C’è un articolo del nostro Codice Penale, il 244, che parla chiaro: chiunque compia atti ostili verso uno Stato estero, senza l’approvazione del Governo, è punito con la reclusione fino a diciotto anni, e se da quell’atto scoppia una guerra la pena è l’ergastolo. Non un regolamento scolastico, ma una norma cardine della sovranità nazionale.
Ora, una Flottilla parte dall’Europa diretta verso Gaza. Non porta soltanto pacchi di riso e medicine: porta un messaggio politico ostile a Israele, un Paese con cui l’Italia intrattiene rapporti diplomatici e militari, un alleato dell’Occidente. È un’iniziativa che espone lo Stato italiano a rischi concreti: ritorsioni, incidenti, crisi diplomatiche. Proprio ciò che il legislatore del 1930 – e tutte le successive riforme – volevano evitare.

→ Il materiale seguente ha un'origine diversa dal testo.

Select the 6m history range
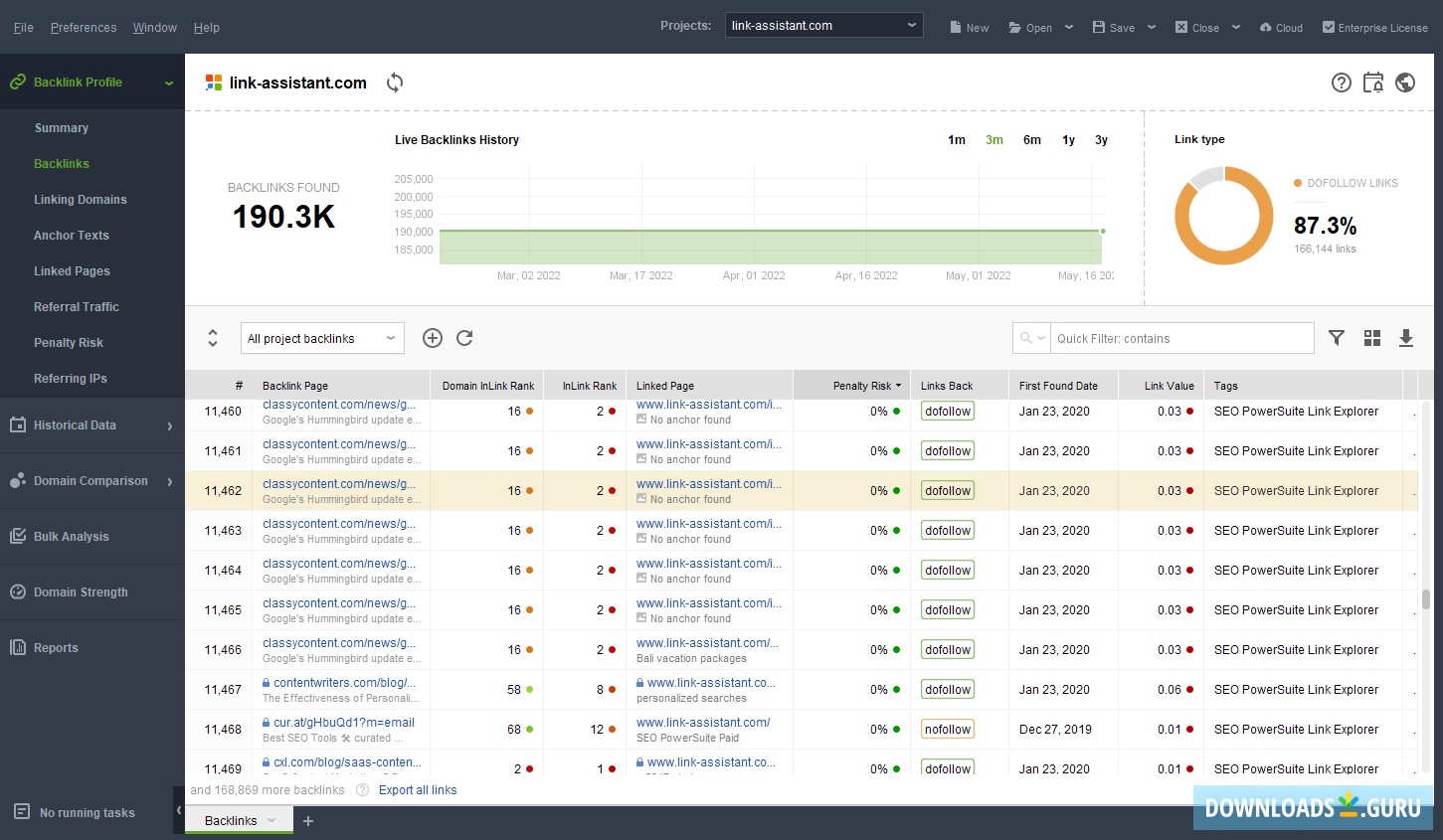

La domanda è semplice: ci sarà un giudice solerte a ricordarlo? Perché quando si tratta di indagare il governo italiano, certe procure si muovono con entusiasmo. Quando invece a sfidare la legge sono i soliti attivisti radical chic, spesso si voltano dall’altra parte.

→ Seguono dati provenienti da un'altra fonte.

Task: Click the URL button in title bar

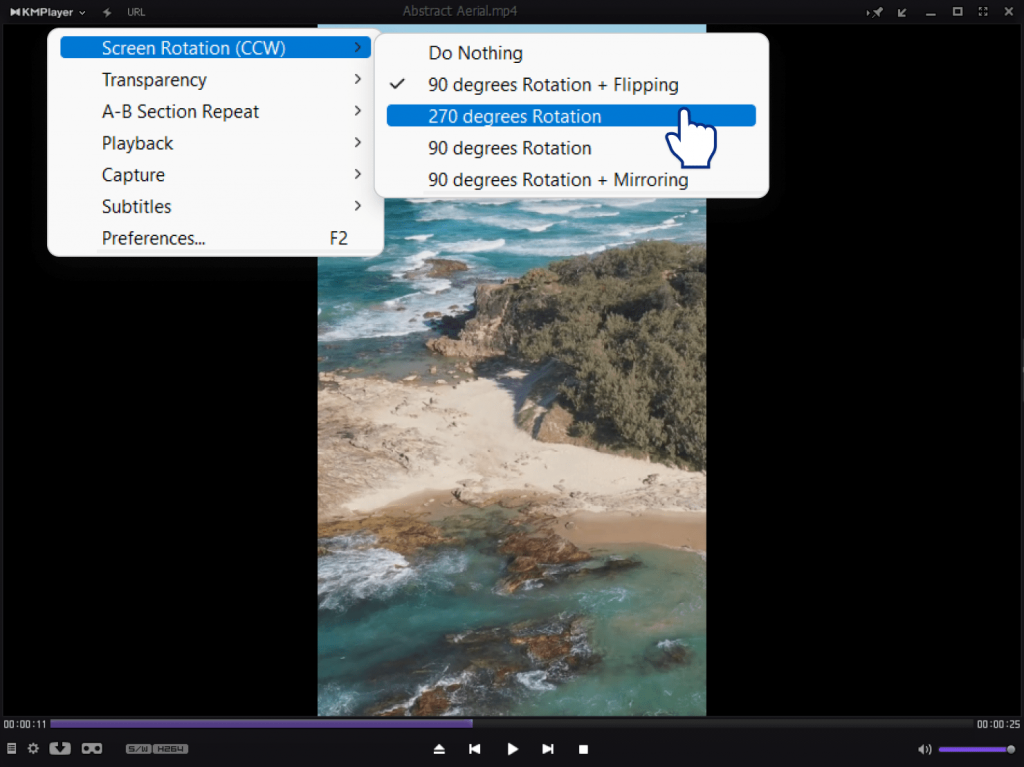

Chi oggi sale su quella nave non sta facendo beneficenza: sta compiendo un atto politico, ostile a un governo straniero. E la legge non ammette zone grigie. Se davvero la giustizia è uguale per tutti, allora anche i passeggeri della Flottilla dovrebbero rispondere delle loro azioni davanti a un tribunale.
Altrimenti, l’unica certezza è che in Italia la legge non è uguale per tutti: pesa solo quando si tratta di colpire un governo scomodo.